Not sure how relevant this is for those that have already been operated, but hopefully it is useful for those that might be operated soon.
I have read a few articles on Complete Mesocolic Excision (CME) for colon cancer. This is becoming standard, but apparently it is not applied everywhere.
A couple of decades ago rectal cancer had a very high rate of local recurrence, then surgeons came up with a new technique called "Total mesorectal excision" (TME) which dramatically lowered the rate of local recurrence.
In the last 15 years surgeons have been trying to apply a TME-equivalent technique to colon cancer, they called it "CME", if you google "complete mesocolic excision outcomes" you will find many articles explaining the nature of this technique and the expected advantages
CME has been gaining traction in the last ten years and studies based on the long-term outcomes are slowly becoming available
The main result of CME vs Non-CME is collection of a greater number of lymphatic nodes, lowered local recurrence rate and improved disease-free survival in stages II and III.
https://www.thelancet.com/journals/lano ... 70-2045(19)30573-X/fulltext
Objective: Total mesorectal excision (TME) as proposed by R.J. Heald more than 20 years ago, is nowadays accepted worldwide for optimal rectal cancer surgery.
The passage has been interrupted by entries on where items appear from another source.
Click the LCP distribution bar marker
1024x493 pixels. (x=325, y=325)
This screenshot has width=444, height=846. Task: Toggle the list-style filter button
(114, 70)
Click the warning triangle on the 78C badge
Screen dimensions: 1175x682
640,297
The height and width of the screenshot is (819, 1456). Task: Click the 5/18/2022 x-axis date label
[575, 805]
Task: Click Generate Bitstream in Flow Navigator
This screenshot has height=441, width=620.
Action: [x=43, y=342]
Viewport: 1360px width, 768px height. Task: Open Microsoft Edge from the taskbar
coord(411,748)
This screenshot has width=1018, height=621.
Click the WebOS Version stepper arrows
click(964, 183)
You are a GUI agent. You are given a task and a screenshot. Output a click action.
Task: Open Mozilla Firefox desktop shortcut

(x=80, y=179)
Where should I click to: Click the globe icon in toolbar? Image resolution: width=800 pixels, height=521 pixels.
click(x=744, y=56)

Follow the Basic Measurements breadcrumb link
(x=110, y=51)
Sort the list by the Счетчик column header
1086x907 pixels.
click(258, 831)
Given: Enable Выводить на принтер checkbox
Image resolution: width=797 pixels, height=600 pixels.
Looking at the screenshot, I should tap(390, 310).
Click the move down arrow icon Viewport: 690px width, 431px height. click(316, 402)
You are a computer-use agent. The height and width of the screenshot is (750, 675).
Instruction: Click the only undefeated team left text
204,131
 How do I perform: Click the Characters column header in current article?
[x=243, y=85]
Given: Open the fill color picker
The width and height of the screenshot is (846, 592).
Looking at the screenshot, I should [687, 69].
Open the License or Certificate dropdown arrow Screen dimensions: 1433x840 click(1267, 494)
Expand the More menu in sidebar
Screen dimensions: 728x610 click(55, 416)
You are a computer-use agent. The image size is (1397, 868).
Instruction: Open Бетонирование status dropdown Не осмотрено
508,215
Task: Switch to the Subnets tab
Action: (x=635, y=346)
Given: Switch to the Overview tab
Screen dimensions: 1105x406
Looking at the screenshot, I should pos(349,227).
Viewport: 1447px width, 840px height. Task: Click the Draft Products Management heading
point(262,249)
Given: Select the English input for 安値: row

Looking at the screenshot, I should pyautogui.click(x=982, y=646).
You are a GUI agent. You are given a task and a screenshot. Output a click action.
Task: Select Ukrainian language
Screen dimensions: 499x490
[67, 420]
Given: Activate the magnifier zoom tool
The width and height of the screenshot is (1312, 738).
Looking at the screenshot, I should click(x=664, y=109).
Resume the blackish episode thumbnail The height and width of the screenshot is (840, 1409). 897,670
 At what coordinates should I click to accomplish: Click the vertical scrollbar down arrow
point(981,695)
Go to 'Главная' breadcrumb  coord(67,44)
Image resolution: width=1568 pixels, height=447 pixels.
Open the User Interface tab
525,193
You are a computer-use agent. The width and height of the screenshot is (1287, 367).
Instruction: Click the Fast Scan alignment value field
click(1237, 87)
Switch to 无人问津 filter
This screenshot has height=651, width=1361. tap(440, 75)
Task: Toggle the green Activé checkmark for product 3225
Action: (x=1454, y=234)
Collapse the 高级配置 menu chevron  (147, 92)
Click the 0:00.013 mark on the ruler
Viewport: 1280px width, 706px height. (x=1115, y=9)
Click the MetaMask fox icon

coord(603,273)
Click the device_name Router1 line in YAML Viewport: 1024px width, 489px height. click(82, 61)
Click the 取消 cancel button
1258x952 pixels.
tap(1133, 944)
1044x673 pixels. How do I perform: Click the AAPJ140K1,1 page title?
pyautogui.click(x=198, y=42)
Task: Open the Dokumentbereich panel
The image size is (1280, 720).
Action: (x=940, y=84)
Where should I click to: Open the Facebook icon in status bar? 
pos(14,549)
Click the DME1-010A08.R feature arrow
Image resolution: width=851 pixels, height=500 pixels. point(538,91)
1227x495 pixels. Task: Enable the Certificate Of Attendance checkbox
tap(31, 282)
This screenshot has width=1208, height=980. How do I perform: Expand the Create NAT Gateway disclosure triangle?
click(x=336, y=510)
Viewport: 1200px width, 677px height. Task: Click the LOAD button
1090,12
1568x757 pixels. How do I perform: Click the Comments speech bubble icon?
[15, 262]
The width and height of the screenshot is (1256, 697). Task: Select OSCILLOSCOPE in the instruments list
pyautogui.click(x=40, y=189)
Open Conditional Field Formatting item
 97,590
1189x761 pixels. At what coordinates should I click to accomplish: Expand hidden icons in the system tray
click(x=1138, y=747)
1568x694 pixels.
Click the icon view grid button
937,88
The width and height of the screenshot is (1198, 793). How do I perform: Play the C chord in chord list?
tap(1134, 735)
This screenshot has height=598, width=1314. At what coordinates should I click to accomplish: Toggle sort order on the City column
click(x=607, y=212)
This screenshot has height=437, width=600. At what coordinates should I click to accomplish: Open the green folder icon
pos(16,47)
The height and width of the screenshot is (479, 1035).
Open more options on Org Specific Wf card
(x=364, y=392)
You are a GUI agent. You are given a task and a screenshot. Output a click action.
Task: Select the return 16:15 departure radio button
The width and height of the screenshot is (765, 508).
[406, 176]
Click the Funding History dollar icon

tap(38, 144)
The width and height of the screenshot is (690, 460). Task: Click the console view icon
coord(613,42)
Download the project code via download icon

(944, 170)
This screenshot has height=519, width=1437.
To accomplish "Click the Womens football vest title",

This technique is focused on an intact package of the tumour and its main lymphatic drainage. This concept can be translated into colon cancer surgery, as the mesorectum is only part of the mesenteric planes which cover the colon and its lymphatic drainage like envelopes. According to the concept of TME for rectal cancer, we perform a concept of complete mesocolic excision (CME) for colonic cancer. This technique aims at the separation of the mesocolic from the parietal plane and true central ligation of the supplying arteries and draining veins right at their roots.
This study mentiones the improved "local recurrence free survival" (LRFS) for CME-operated patients.
https://journals.lww.com/annalsofsurger ... on.18.aspx
There were 220 patients in the CME group and 110 patients in the noncomplete mesocolic excision (NCME) group. Baseline characteristics were well balanced. Compared with NCME, CME was associated with a greater number of total lymph nodes (24 vs 20, P = 0.002). Postoperative complications did not differ between the 2 groups. CME had a positive effect on LRFS compared with NCME (100.0% vs 90.2%, log-rank P < 0.001). Mesocolic dissection (100.0% vs 87.9%, log-rank P < 0.001) and nontumor deposits (97.2% vs 91.6%, log-rank P < 0.022) were also associated with improved LRFS.
Results: By consequent application of the procedure of CME, we were able to reduce local 5-year recurrence rates in colon cancer from 6.5% in the period from 1978 to 1984 to 3.6% in 1995 to 2002. In the same period, the cancer related 5-year survival rates in patients resected for cure increased from 82.1% to 89.1%.
Results: Recurrence was observed in 13 (11.6%) patients and a significant association between disease stage and recurrence (P < 0.001) was found with a higher proportion of stage IV patients in the recurrence group (46.1% vs. 7.1%). During a median follow-up of 43 months (range 12-149), 13 deaths occurred, all of them due to disease progression. KM curves for all stages showed an estimated survival rate of 51% at 148 months.
Conclusion: Laparoscopic segmental resection with CME appears to be an oncologically safe and effective procedure for treatment of SFC and may be considered as a standard surgical method for elective management of the disease. In the future, routine lymph node mapping could be used to confirm this hypothesis.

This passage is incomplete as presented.